* Requirement *
Copy the stretch of the passage on asynchronous prefetch that runs from "It is possible" through "for synchronous requests.".

-- START Passage provided --

It is possible to partially work around the problem of deceptive idleness by using asynchronous prefetch. This involves predicting the future request issue pattern for a process, and issuing its immediately forthcoming request before the current one completes. Each process thus maintains multiple outstanding requests at decision points, and gives the scheduler the chance to service consecutive requests from the same process. Seek reduction opportunities can therefore be exploited if requests issued by a process are sequential. Likewise, a proportional-share scheduler would now have the capacity to adhere to its contract, even for synchronous requests.

Prefetch can be effected either explicitly by the application or transparently by the kernel. However, both approaches have fundamental limitations in terms of feasibility, accuracy, and overhead.

Application-driven prefetch

Applications can embrace programming paradigms and techniques that prevent the onset of deceptive idleness. They can use asynchronous I/O using APIs such aio_read() to prefetch future requests. Alternatively, they can roll their own asynchronous I/O using multiple processes or kernel threads, to proactively issue disk requests of the right type (e.g., sequential).

-- END Passage provided --
-- START Raw data --

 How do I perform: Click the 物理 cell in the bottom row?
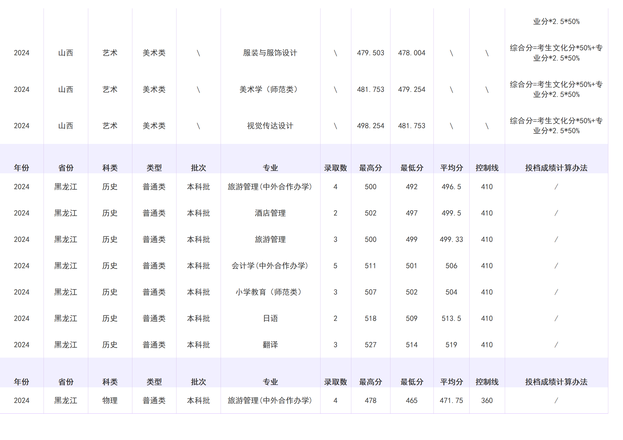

-- END Raw data --

* Exercise answer *
It is possible to partially work around the problem of deceptive idleness by using asynchronous prefetch. This involves predicting the future request issue pattern for a process, and issuing its immediately forthcoming request before the current one completes. Each process thus maintains multiple outstanding requests at decision points, and gives the scheduler the chance to service consecutive requests from the same process. Seek reduction opportunities can therefore be exploited if requests issued by a process are sequential. Likewise, a proportional-share scheduler would now have the capacity to adhere to its contract, even for synchronous requests.